_EXERCISE_. No pictures, everything else exact: set down the entries in full.

---------- RECORDS TO USE ----------

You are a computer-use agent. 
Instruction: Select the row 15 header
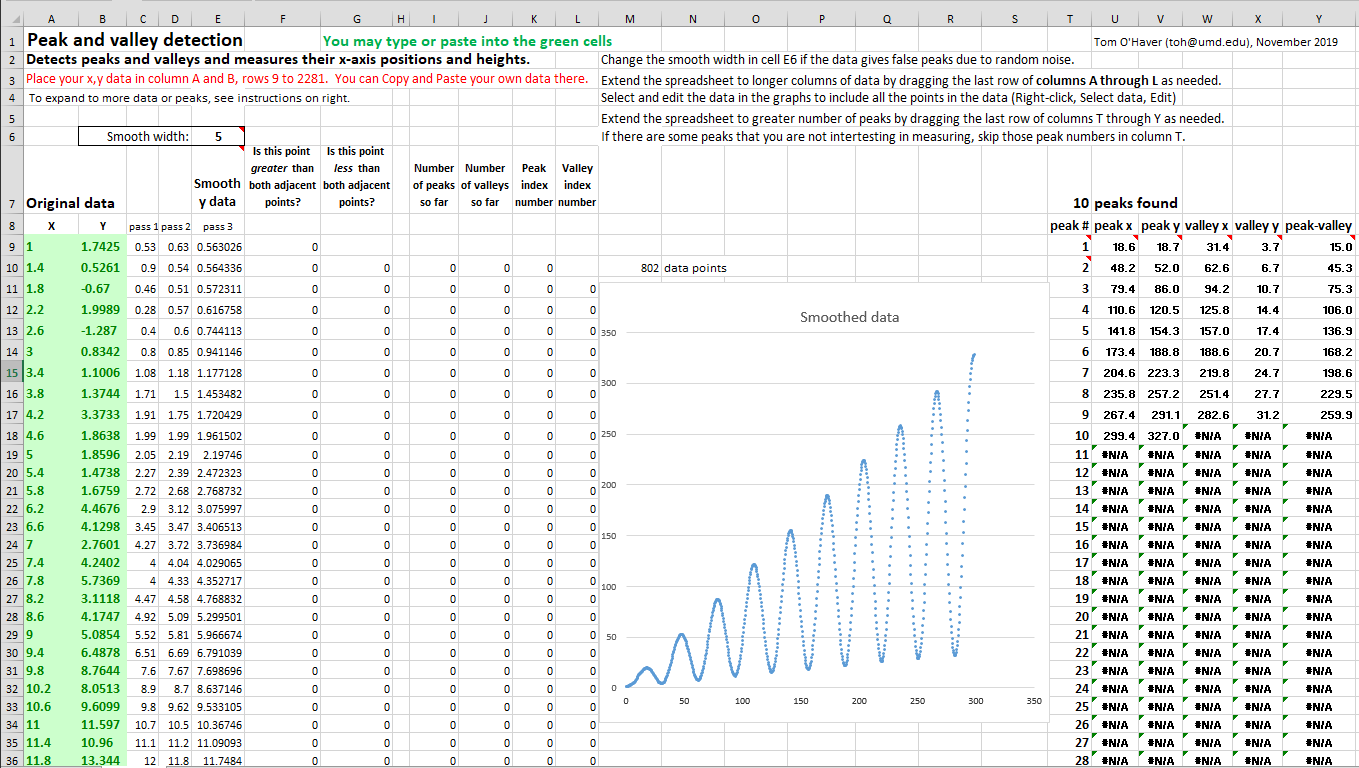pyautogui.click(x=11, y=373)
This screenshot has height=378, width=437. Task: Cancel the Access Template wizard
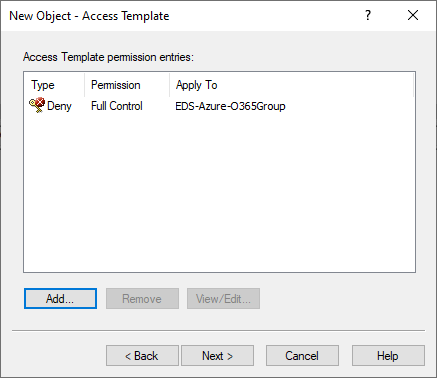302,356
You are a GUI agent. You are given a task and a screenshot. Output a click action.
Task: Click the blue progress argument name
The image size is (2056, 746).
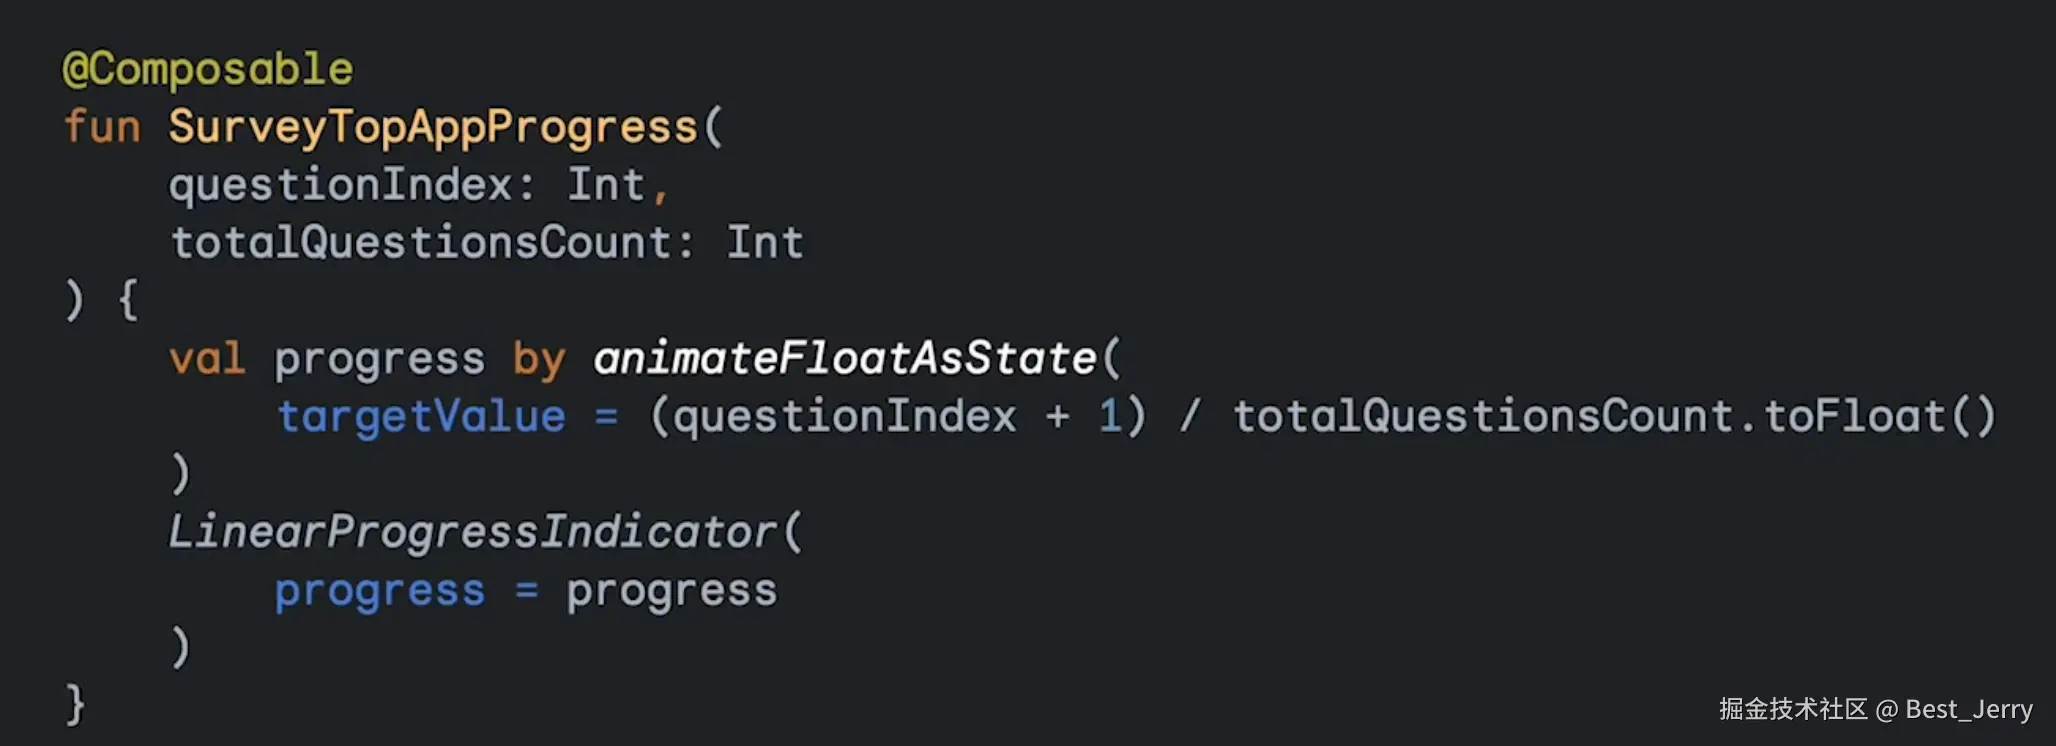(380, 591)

----------

_RESPONSE AREA_.
You are a computer-use agent. 
Instruction: Select the row 15 header
pyautogui.click(x=11, y=373)
This screenshot has height=378, width=437. Task: Cancel the Access Template wizard
302,356
You are a GUI agent. You are given a task and a screenshot. Output a click action.
Task: Click the blue progress argument name
The image size is (2056, 746).
(380, 591)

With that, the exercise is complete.